Realized average prices:
Oil and condensate (per Bbl) $    88.21        $     84.85    $     86.85    $     84.71
Natural gas (per Mcf)        $     4.38        $      4.00    $      4.66    $      3.60
NGLs (per Bbl)               $    35.38        $     30.90    $     38.55    $     33.22
Sulfur (per Long ton)        $    91.09        $    110.75    $     84.22    $    110.54
Production volumes:
Oil and condensate (Bbl)        300,330            294,353        617,456        573,421
Natural gas (Mcf)             2,943,718          3,181,264      5,895,866      6,310,316
NGLs (Bbl)                      289,639            278,158        563,312        568,024
Total (Mcfe)                  6,483,532          6,616,330     12,980,474     13,158,986
Sulfur (Long ton)                25,554             26,641         50,015         53,240

Capital expenditures             36,106             36,740         76,941         72,458

Commodity Revenues. For the three and six months ended June 30, 2014, commodity revenues increased by $2.8 million and $10.7 million, respectively, as compared to the three and six months ended June 30, 2013. The increase in revenues for the three months ended June 30, 2014 compared to the three months ended June 30, 2013 was due to to higher realized oil, NGL and natural gas prices and higher oil and NGL volumes, partially offset by lower natural gas and sulfur volumes and lower sulfur prices. The increase in revenues for the six months ended June 30, 2014, as compared to the six months ended June 30, 2013, was due to higher oil, NGL and natural gas prices and higher oil volumes, offset by decreases in sulfur prices and lower natural gas, NGL and sulfur volumes.

Production volumes during the three and six months ended June 30, 2014 were negatively impacted by performance on our Alabama wells due to unexpected increases in completion times as well as equipment delays and significant declines in production on our Mid-Continent wells due to offsetting fracing on other wells, delay in completions and poorer performance of certain wells.

Commodity Risk Management Gains (Losses), net. During the three and six months ended June 30, 2014, losses in our commodity derivative portfolio decreased by $35.4 million and $38.6 million, respectively, as compared to the three and six months ended June 30, 2013. During the three and six months ended June 30, 2014, losses in our mark-to-market commodity derivative portfolio increased by $29.4 million and $24.1 million as compared to the three and six months ended June 30, 2013, respectively, primarily due to increases in the natural gas, NGL and crude oil forward curves. Our gains from derivative contracts that settled during the three and six months ended June 30, 2014 decreased by $6.0 million and $14.6 million, respectively, compared to the three and six months ended June 30, 2013. The decrease was due to higher natural gas and crude oil index prices, partially offset by lower NGL index prices, in relation to the strike prices of our settled contracts, as compared to the same period in the prior year. In addition, the decrease in realized gains is due to the higher level of direct NGL product contracts that settled during the three and six months ended June 30, 2013, as compared to the same period in 2014.

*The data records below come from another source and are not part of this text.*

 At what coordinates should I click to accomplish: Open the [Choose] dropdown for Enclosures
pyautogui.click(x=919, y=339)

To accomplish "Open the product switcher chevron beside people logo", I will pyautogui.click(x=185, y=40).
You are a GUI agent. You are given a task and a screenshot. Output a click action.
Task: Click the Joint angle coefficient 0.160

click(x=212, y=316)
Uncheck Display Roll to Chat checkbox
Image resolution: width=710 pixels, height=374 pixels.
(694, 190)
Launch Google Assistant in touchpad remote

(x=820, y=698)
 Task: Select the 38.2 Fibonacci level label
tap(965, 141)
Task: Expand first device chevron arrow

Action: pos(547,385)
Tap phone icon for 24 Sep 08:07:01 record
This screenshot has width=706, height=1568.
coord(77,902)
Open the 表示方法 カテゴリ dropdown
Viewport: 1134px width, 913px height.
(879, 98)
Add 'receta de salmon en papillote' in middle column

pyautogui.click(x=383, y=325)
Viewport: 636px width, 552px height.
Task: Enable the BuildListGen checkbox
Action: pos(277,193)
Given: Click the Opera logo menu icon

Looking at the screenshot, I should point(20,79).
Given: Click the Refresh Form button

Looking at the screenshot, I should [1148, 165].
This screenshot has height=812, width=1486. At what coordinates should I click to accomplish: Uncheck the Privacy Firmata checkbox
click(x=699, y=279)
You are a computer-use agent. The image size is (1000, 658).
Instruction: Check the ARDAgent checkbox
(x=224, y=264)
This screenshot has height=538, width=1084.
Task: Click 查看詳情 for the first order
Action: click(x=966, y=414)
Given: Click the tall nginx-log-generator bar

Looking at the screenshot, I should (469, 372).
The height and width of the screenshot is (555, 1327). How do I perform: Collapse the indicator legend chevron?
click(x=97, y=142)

Given the uncertainty surrounding future commodity prices, and the general inability to predict future commodity prices as they relate to the strike prices at which we have hedged our exposure, it is difficult to predict the magnitude and impact that marking our hedges to market will have on our income from operations in future periods.

Operating Expenses. Operating expenses, including severance and ad valorem taxes, increased $1.3 million and $2.5 million for the three and six months ended June 30, 2014, respectively, as compared to the three and six months ended June 30, 2013. The increase was primarily due to higher severance tax due to higher sales value, a 2013 severance tax credit, increased plant operating expense, and higher lease operating costs due to additional wells drilled.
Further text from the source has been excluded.